Although the pandemic period witnessed a higher mortality rate compared to the pre-pandemic period, there was no noticeable difference in mortality between the durations before and after the outbreak in this study. Previous studies [27, 28] suggested that the existence of neurological conditions could predict an increased COVID-19 mortality rate, but our research findings are consistent with studies [12, 13] that showed no correlation between the increase in COVID-19 mortality and neurological disorders. According to Travi et al. (2021) [13], patients with primary neurological illnesses had a lower fatality rate, indicating that such illnesses could progress differently than respiratory syndromes. Although patients with intermediate COVID-19 severity experienced more neurological involvement compared to severe or critical patients, their increased mortality rate was likely due to respiratory deterioration rather than neurological issues. This hypothesis supports the finding that only 3 (9.1%) patients experienced severe respiratory symptoms during the pandemic era in our study, which in turn explained the lower mortality incidence observed in our study.

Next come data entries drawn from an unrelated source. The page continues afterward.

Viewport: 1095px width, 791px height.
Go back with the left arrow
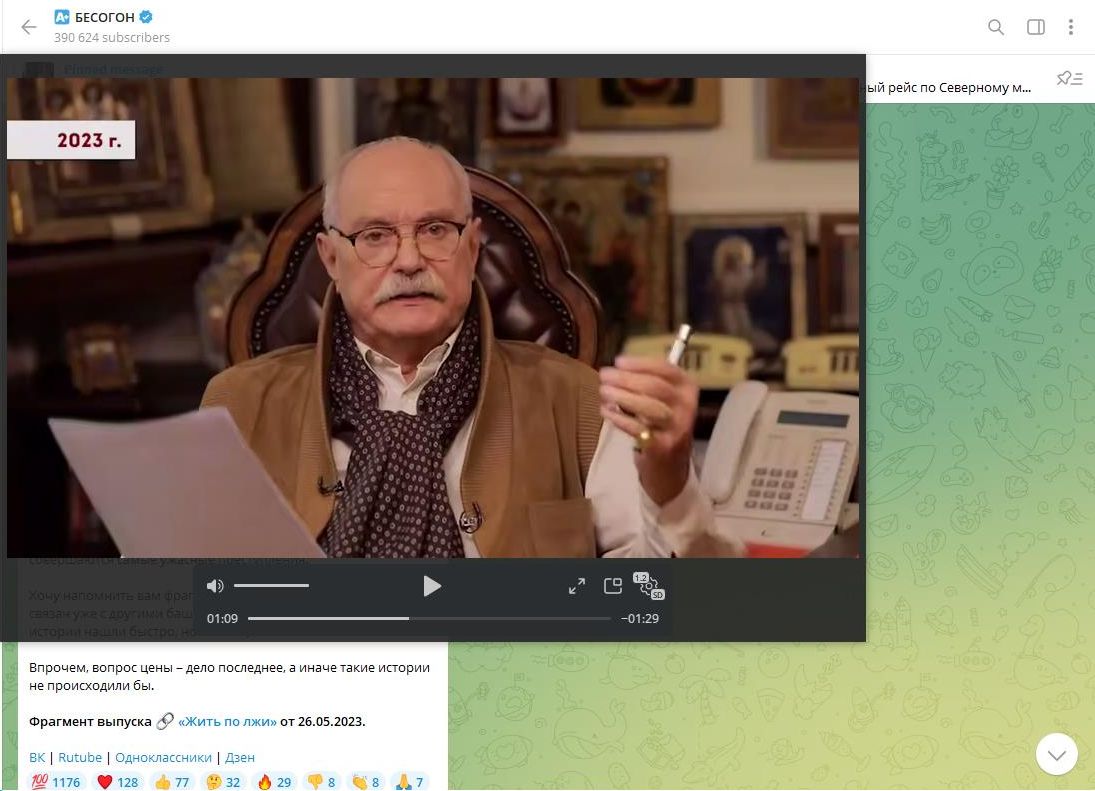[29, 27]
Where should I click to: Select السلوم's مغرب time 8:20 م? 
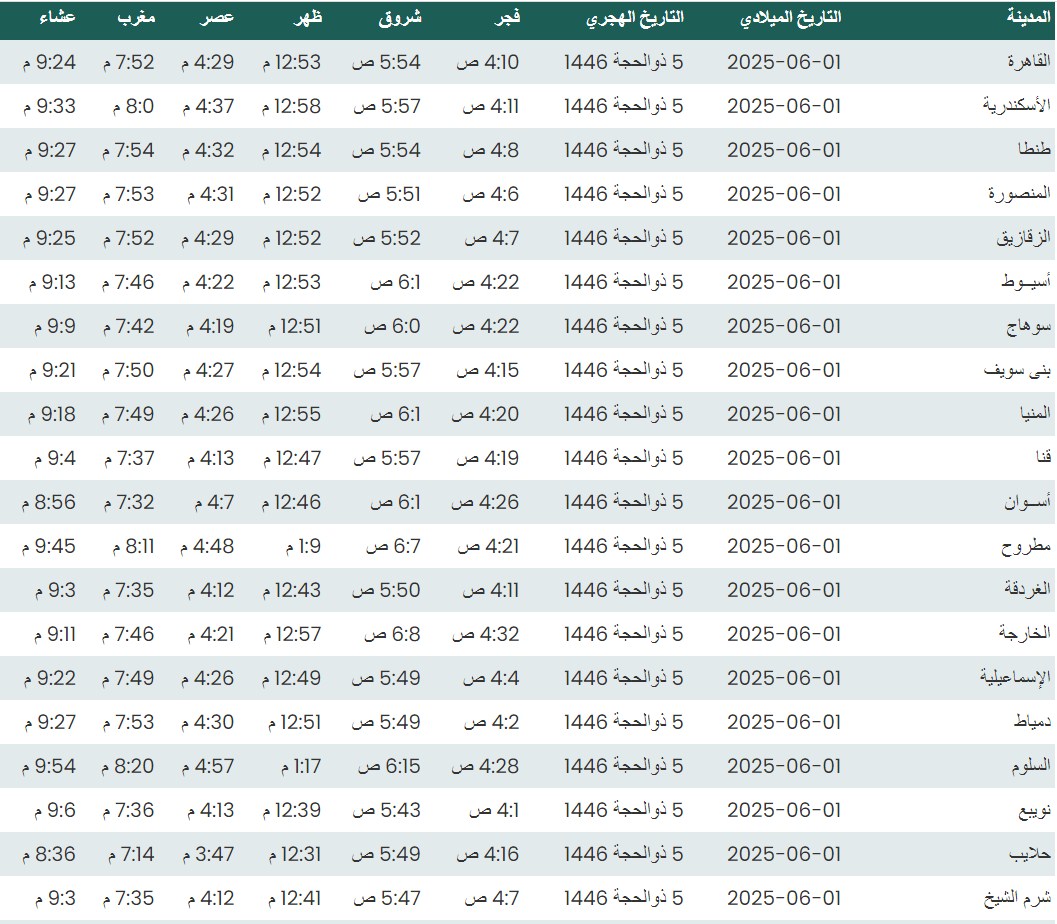click(128, 766)
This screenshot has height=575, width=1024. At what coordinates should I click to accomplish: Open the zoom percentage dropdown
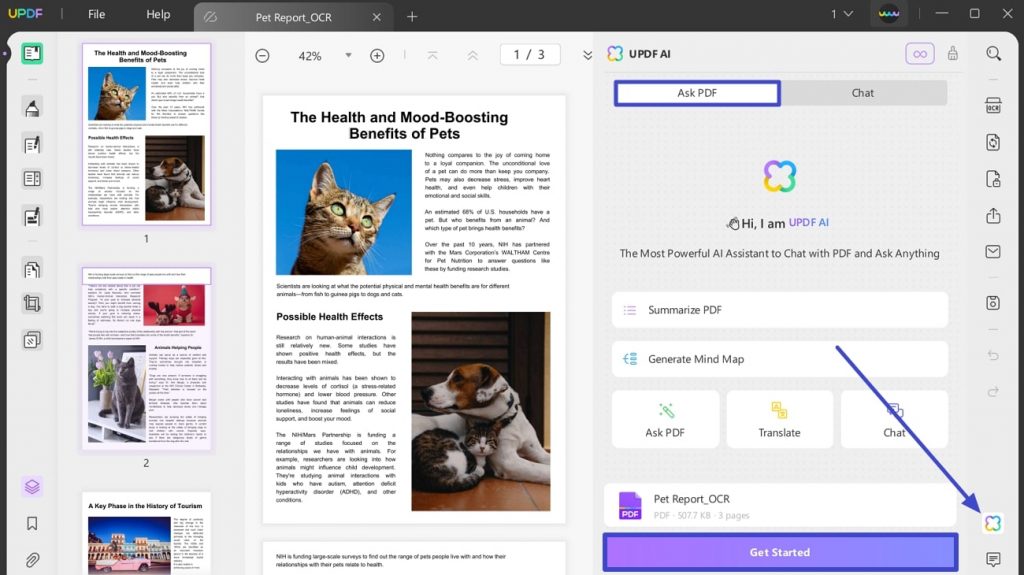point(348,56)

The COVID-19 pandemic prompted the launch of the first vaccinations in early 2021. Since then, approximately 68.2% of the global population has been fully immunized against this illness. There are four basic strategies used in producing COVID-19 vaccines: nucleic acid-based vaccines (DNA–mRNA), viral vectors (replication–non-replication), live inactivated vaccines and protein (spike protein or its subunits). After completing phase 3 clinical trials, the World Health Organization authorized 11 candidate vaccines for COVID-19 for widespread immunization in November 2021 [29]. In Egypt, the national authorities enforced the use of just five candidate vaccinations, including Sinopharm, Sinovac, AstraZeneca, Johnson, and Pfizer.

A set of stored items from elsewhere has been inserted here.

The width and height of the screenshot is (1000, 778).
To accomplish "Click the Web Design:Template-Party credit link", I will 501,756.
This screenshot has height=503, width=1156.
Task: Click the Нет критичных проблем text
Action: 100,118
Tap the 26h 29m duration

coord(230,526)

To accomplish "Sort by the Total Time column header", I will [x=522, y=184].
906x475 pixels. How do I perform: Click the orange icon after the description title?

In contrast to earlier studies [30, 31], patients who did not receive immunization had a higher incidence of cerebrovascular disorders. According to a study by Marckus in 2021 [32], the occurrence of vascular adverse effects due to immunization is infrequent and less prevalent than the incidence of both cerebral venous thrombosis and ischemic stroke caused by COVID-19 infection. The increased risk of cerebrovascular disorders in COVID-19 patients is primarily due to a prothrombotic condition found in those patients, which activates the coagulation system and raises d-dimer and fibrinogen levels. This condition, known as sepsis-induced coagulopathy, is linked to infection-induced systemic inflammation [32]. There have been reports of vascular complications in the brain caused by certain COVID-19 vaccines, particularly those based on adenovirus. These complications are thought to be triggered by the immune system's response to the vaccine, which can result in thrombocytopenia and cerebral venous sinus thrombosis. It is believed that the creation of IgG antibodies against platelet factor 4 is responsible for activating platelets and causing blood clots in large venous arteries, which leads to thrombocytopenia [31].

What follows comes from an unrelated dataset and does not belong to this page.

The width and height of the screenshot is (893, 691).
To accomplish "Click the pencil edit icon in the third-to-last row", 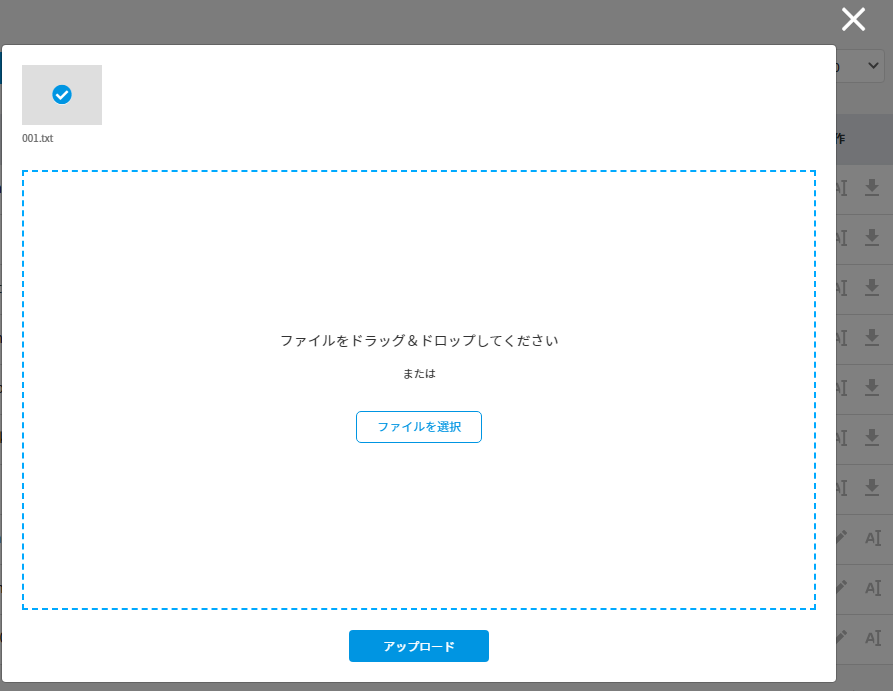I will point(842,537).
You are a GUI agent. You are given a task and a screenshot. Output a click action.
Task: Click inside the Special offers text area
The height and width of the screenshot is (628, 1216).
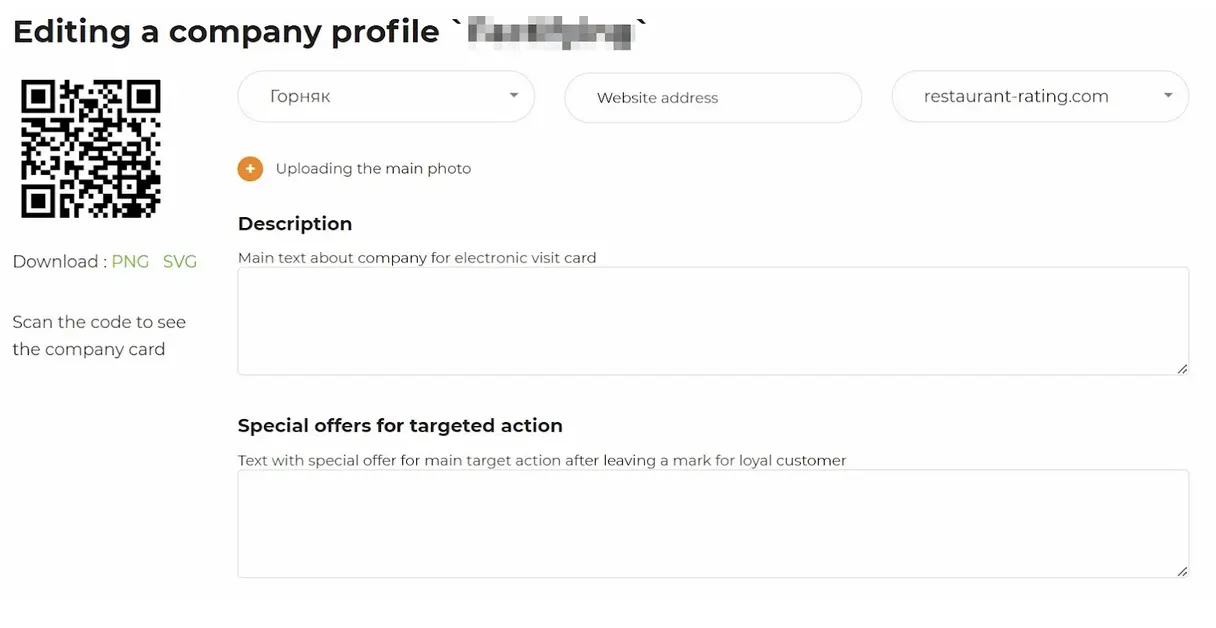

Our study found that the most common adverse effects of COVID-19 immunization were headaches, which is consistent with findings from previous study [33]. Post-vaccination headaches can also be caused by stress and vascular spasm. Among the different types of vaccines, mRNA and adenovirus vaccines were found to be more likely to cause headaches [34]. Another common adverse effect was the exacerbation of pre-existing neurological conditions such as epilepsy. Convulsions triggered by COVID-19 vaccination can be attributed to the release of spike proteins, which cause acute inflammation and hyperthermia. As a result, hyperthermia increases glial cell activity and the permeability of the blood–brain barrier. This leads to the entry of peripheral blood cells and albumin into the brain, which alters the osmotic equilibrium [35].

During the investigation, it was found that COVID-19 vaccinations might cause immune-mediated neurological illnesses such as transverse myelitis and GBS, which have been previously reported [36, 37]. The two main mechanisms for vaccine toxicity and how these consequences emerge are ectopic immune reactivity and molecular mimicry [37]. Moreover, this study did not identify significant differences between different vaccinations despite previously reported negative effects.